FIGS. 9 and 10 show two different optical devices for the samples. In FIG. 9, the sample is photo-optically analyzed and is projected towards, for example, a screen at which the number of particle dots per out volume can be read (enlarged counting chamber). A light source 50 and a collimator 52 direct light towards the cassette or cuvette 8, which is made of a transparent material. A mirror 54 redirects the light passing through the cuvette 8 and the sample of the medical fluid inside the air pocket. A lens 56 focuses the picture of the sample at a screen (not shown) for analysis.
 In FIG. 10, the analysis method is electronically photosensitive. A light source 58 directs light through the sample and a photo-sensor 60 analyses the result. The light source may be several light emitting diodes or an extended continuous light source as used in LCD displays in the computer industry. The photo-sensor 60 may be a CCD or CMS sensor, which is connected to an image processing circuitry for analysis.
 A frangible pin 12 b has been disclosed as closing the connection tube from the medical fluid in the fluid bag before use. Since the fluid may be stored for a long time, there is the risk that the analysis agent will deteriorate if it is exposed to a humid atmosphere. However, the frangible pin may be replaced by another means performing the same function, such as a valve manually operated by the user. Another alternative device may be a rupturable membrane arranged in the connection tube. When the membrane is exposed to a high pressure, for example by squeezing the air pocket 4 of FIG. 1, it ruptures and opens the connection to the medical fluid. The same effect may be obtained in the second embodiment by exerting a high positive pressure by the cuvette 8.
 In certain embodiments, the operation of the valve may be replaced by folding the connection tube 2 over 180 degrees and storing it in this position. When the analysis device is to be used, the connection tube is unfolded. If required, a positive pressure is applied by squeezing the air pocket in order to open the fluid flow path beyond the fold position of the tube.
 As further shown in FIG. 9, the cuvette 8 or cassette may comprise a first portion 60 close to the connection tube and having parallel flat surfaces 62, 64 with a short distance between the surfaces, so that the air pocket forms an analysis portion having well defined dimensions. The distance between the surfaces may be 0.5 mm. The rest of the cuvette forms a space 66 sufficiently large to accommodate the air pocket portion filled with air.

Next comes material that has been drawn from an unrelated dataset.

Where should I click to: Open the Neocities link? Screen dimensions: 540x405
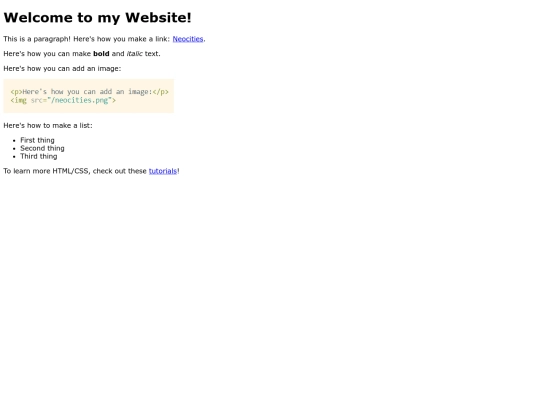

 As shown in FIG. 8, the cuvette or cassette may comprise a tube 68 connected to a source of under-pressure, in order to generate the under-pressure mentioned above for sucking in the medical fluid into the connection tube and air pocket.
 The invention has been described above with reference to embodiments of the invention, but is not limited to the embodiments described but is limited only by the appended patent claims.